Assim, estudar o cyberbullying no contexto escolar significa compreender suas múltiplas dimensões, suas implicações nas relações sociais e seus impactos no processo educativo. O presente artigo analisa esse fenômeno a partir de sua natureza relacional e de suas consequências no ensino, destacando a necessidade de ações pedagógicas consistentes e políticas institucionais que favoreçam a convivência saudável e a proteção dos estudantes na era digital.

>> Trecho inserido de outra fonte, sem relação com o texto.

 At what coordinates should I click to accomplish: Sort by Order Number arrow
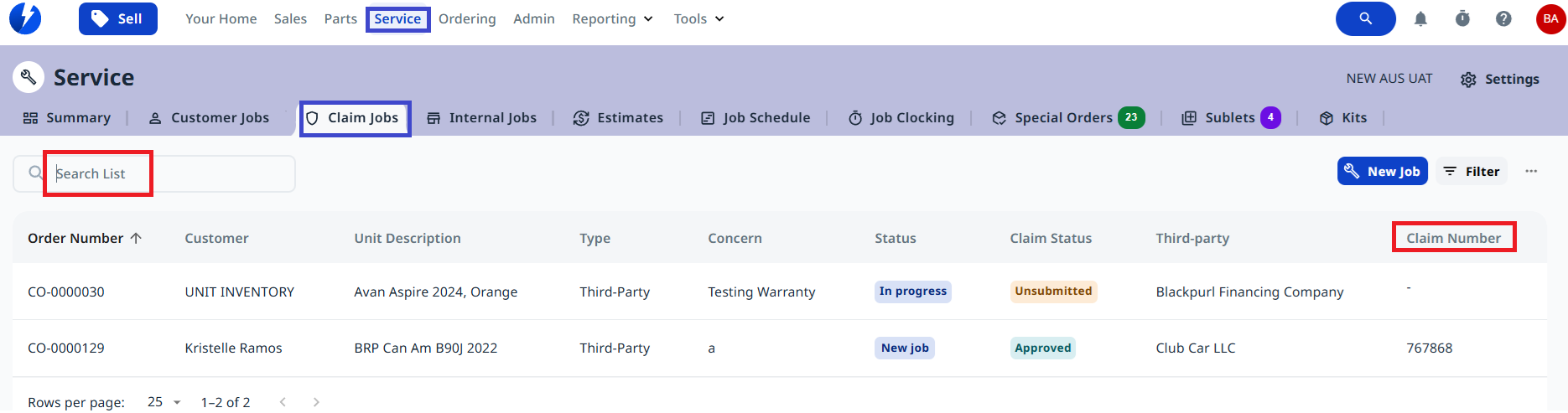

2. VIOLÊNCIA DIGITAL E SUAS MANIFESTAÇÕES
A compreensão do fenômeno da violência digital exige reconhecer que os espaços virtuais se tornaram extensões diretas das relações sociais que se constituem no cotidiano escolar. O avanço das tecnologias de comunicação expandiu as possibilidades de interação entre crianças e adolescentes, mas também ampliou o alcance de práticas agressivas que anteriormente ficavam restritas ao ambiente físico.
A violência que antes ocorria nos corredores, pátios e salas de aula agora pode se manifestar em redes sociais, jogos eletrônicos, aplicativos de mensagens e outras plataformas digitais usadas pelos estudantes.
As pesquisas recentes mostram que a violência digital possui características próprias, especialmente pela velocidade com que mensagens e imagens circulam, pela sensação de anonimato e pelas dificuldades de controle e rastreamento das ações. Alonso e Madureira (2021) destacam que a violência digital afeta diretamente crianças e adolescentes, provocando insegurança e sofrimento emocional, algo que se intensifica pela continuidade e permanência do conteúdo ofensivo.
Estas manifestações são parte de um fenômeno que se relaciona à cultura digital dos estudantes, que crescem em ambientes permeados por dispositivos tecnológicos. Lemos e Bittencourt (2021) apontam que a violência digital se insere em um campo complexo de interações mediadas por tecnologias e envolve disputas simbólicas que passam pela afirmação de poder, pela busca de visibilidade e pelo reconhecimento entre pares.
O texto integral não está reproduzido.